Question

In Exercises \(7-12\) , use the Concavity Test to determine the intervals on which the graph of the function is (a) concave up and (b) concave down. $$y=5-x^{1 / 3}$$

Short answer

The function \(y = 5 - x^{1/3}\) is concave up where \(x > 0\) and concave down where \(x < 0\). Concavity is undefined at \(x = 0\).

Step-by-step solution

Calculate the first derivative

For the function \(y = 5 - x^{1/3}\), the first derivative \(y'\) is calculated using the power rule for derivatives: \(-\frac{1}{3}x^{-2/3}\). This simplifies to \(-\frac{1}{3x^{2/3}}\).

Determine the second derivative

The second derivative \(y''\) is calculated by differentiating the first derivative \(-\frac{1}{3x^{2/3}}\). The result is \(\frac{2}{9x^{5/3}}\).

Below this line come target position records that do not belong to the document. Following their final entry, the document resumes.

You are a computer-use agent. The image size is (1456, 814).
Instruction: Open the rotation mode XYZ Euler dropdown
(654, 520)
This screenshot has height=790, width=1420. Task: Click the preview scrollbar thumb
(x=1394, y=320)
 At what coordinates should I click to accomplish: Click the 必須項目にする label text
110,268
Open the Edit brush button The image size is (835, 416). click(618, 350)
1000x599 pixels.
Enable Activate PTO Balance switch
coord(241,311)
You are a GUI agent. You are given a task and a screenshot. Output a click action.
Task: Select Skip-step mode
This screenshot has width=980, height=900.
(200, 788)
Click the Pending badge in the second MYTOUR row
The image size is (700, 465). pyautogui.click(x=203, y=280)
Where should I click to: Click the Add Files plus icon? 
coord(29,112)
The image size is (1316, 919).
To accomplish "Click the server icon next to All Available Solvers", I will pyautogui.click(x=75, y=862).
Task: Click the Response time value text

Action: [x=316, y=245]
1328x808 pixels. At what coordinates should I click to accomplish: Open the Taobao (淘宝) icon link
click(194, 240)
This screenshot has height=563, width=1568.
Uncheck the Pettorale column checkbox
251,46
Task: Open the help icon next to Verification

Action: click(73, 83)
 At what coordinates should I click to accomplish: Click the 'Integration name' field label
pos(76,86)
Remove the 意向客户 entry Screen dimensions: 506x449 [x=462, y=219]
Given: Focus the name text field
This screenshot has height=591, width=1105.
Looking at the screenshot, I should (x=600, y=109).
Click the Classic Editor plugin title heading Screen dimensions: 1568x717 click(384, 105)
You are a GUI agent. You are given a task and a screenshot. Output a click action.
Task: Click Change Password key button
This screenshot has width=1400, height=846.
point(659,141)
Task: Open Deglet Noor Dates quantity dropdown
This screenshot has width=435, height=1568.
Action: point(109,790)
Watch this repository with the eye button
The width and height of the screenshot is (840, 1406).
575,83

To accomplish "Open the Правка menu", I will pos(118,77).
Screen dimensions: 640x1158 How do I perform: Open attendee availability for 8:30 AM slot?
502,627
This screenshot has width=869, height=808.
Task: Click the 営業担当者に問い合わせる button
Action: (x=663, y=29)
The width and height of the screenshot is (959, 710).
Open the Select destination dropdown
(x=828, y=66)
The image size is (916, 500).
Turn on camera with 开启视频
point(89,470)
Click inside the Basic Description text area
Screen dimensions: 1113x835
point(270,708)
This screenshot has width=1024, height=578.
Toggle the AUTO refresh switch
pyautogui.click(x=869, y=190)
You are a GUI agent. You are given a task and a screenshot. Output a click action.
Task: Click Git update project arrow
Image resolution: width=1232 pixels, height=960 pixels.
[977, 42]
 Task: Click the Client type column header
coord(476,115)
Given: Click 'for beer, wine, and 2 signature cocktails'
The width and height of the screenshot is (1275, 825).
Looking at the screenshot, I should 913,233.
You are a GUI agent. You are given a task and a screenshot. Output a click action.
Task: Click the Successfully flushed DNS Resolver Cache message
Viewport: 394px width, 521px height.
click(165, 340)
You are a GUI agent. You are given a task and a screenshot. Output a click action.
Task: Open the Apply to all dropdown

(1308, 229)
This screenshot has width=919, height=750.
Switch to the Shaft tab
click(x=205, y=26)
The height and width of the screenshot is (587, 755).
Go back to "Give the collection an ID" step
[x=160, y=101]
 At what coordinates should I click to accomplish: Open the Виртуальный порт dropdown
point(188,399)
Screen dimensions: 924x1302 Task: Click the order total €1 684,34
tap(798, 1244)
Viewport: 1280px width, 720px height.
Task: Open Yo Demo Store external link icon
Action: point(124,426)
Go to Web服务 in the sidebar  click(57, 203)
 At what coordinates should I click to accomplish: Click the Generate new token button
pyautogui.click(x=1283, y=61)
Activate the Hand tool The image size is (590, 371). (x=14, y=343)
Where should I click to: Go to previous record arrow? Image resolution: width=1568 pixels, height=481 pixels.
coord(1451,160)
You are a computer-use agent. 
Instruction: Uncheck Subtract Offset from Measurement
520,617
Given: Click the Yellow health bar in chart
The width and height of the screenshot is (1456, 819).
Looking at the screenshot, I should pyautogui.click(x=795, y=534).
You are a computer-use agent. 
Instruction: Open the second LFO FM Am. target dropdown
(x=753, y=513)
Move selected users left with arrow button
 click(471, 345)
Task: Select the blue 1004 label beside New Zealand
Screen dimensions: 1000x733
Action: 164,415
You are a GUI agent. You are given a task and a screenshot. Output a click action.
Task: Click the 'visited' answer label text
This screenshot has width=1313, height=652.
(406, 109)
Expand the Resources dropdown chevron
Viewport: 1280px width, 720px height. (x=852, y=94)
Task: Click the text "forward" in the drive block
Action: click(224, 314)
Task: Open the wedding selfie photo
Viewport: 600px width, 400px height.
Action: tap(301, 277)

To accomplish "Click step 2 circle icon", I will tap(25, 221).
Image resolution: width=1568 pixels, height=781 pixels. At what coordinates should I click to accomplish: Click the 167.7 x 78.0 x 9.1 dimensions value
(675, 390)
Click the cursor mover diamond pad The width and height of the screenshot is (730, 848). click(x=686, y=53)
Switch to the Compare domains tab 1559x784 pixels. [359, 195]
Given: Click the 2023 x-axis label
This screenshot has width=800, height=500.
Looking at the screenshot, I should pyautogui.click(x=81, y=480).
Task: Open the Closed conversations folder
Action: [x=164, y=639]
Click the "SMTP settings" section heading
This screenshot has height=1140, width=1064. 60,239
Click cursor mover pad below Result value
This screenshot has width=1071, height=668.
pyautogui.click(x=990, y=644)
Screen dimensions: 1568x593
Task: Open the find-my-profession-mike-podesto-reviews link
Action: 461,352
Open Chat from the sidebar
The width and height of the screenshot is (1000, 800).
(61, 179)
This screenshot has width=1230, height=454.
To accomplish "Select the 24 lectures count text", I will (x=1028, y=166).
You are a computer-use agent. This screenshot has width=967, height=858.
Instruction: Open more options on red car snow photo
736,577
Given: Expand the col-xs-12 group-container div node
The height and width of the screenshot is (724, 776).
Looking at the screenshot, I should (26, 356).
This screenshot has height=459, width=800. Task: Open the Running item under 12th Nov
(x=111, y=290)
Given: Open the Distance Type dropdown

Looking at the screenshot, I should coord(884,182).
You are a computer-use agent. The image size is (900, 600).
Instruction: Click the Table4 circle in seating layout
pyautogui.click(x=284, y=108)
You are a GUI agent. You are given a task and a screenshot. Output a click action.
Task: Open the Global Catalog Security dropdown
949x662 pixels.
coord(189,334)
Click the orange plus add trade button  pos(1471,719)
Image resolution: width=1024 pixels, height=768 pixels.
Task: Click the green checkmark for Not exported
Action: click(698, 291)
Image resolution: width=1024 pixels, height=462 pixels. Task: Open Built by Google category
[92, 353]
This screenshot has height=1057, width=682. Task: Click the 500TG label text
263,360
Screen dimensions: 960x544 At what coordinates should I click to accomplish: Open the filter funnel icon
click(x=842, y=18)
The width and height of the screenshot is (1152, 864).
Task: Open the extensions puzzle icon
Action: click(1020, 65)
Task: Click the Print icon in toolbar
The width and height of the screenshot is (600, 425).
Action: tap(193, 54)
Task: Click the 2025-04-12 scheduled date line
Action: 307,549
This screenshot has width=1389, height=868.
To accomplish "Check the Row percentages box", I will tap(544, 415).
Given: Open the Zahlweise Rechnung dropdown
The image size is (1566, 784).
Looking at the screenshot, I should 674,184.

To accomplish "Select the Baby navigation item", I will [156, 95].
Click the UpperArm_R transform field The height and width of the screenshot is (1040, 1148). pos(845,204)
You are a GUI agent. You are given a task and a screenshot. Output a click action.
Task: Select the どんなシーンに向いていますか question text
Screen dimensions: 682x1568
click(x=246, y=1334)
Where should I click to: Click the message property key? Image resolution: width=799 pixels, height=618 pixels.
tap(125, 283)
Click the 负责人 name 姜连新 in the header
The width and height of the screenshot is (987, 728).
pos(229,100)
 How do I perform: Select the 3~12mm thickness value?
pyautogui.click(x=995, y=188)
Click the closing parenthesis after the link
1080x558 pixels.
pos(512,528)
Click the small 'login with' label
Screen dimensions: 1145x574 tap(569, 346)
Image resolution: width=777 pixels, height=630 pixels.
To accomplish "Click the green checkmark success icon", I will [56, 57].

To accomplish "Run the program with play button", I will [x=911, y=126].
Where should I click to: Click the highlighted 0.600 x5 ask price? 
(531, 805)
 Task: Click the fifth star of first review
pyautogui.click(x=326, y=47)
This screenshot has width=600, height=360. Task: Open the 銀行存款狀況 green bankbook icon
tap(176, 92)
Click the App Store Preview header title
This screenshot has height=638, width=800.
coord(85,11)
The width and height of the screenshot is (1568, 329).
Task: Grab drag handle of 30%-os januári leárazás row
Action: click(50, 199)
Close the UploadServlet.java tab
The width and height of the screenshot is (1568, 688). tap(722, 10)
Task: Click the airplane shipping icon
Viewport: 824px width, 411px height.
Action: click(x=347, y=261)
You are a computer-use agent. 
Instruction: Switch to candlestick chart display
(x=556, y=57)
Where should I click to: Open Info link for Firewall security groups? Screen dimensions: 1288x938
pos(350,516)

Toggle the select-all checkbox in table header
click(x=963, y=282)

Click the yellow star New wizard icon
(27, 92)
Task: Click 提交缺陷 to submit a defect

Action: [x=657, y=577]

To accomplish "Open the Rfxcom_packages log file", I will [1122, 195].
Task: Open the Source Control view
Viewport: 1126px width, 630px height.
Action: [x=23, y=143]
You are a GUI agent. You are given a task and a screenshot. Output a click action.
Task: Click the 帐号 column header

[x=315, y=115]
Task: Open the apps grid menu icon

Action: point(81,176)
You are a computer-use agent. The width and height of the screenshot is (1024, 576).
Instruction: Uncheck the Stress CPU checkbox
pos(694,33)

Check the sign of the second derivative

The function is concave up where the second derivative is positive, and concave down where the second derivative is negative. Since \(x^{5/3}\) is always positive for any real number x, the second derivative \(\frac{2}{9x^{5/3}}\) is also always positive as long as \(x \neq 0\). Therefore, the function is concave up where \(x > 0\) and concave down where \(x < 0\).

Examine at the point of discontinuity

No continuity exists at \(x=0\) (since the denominator becomes zero in the second derivative). Hence, no conclusion regarding concavity can be made at this point.